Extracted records

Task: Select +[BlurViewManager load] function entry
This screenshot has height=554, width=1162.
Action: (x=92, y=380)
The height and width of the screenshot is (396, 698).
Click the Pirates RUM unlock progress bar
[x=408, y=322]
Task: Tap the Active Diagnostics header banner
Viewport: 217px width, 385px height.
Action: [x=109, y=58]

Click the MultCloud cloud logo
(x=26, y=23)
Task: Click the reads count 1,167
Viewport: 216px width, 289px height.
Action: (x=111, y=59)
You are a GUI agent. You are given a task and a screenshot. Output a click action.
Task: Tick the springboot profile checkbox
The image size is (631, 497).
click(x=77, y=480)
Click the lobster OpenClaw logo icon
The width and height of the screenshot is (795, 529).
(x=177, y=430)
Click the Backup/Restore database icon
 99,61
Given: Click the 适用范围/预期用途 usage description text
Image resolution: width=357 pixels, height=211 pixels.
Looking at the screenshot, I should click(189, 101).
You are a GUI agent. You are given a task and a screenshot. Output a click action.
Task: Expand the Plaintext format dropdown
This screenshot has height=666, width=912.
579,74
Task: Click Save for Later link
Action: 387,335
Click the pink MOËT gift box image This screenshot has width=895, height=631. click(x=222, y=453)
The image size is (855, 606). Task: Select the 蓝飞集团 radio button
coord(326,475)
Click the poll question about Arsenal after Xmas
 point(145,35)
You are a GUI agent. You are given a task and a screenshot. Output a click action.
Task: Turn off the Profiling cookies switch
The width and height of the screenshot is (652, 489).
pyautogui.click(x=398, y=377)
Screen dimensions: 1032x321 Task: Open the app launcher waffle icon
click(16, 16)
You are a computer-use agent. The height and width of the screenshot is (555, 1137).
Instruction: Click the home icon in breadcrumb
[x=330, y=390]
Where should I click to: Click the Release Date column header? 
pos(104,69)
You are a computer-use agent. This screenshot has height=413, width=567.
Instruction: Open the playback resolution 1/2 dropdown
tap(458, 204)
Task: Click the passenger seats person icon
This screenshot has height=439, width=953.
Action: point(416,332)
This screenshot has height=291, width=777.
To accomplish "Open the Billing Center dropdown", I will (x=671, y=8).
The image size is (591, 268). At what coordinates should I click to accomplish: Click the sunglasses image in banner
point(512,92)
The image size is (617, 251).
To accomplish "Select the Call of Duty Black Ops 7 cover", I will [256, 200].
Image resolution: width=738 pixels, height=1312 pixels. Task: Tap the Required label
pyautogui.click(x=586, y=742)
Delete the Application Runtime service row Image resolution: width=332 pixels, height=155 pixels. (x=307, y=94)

#### [Task]
Copy out the part of the records that opens with the line containing "Click the poll" and closes with the line containing "Action: point(416,332)". Swap "dropdown" for "drop-down menu" and keep every other character the same.

#### [Output]
Click the poll question about Arsenal after Xmas
 point(145,35)
You are a GUI agent. You are given a task and a screenshot. Output a click action.
Task: Turn off the Profiling cookies switch
The width and height of the screenshot is (652, 489).
pyautogui.click(x=398, y=377)
Screen dimensions: 1032x321 Task: Open the app launcher waffle icon
click(16, 16)
You are a computer-use agent. The height and width of the screenshot is (555, 1137).
Instruction: Click the home icon in breadcrumb
[x=330, y=390]
Where should I click to: Click the Release Date column header? 
pos(104,69)
You are a computer-use agent. This screenshot has height=413, width=567.
Instruction: Open the playback resolution 1/2 drop-down menu
tap(458, 204)
Task: Click the passenger seats person icon
This screenshot has height=439, width=953.
Action: point(416,332)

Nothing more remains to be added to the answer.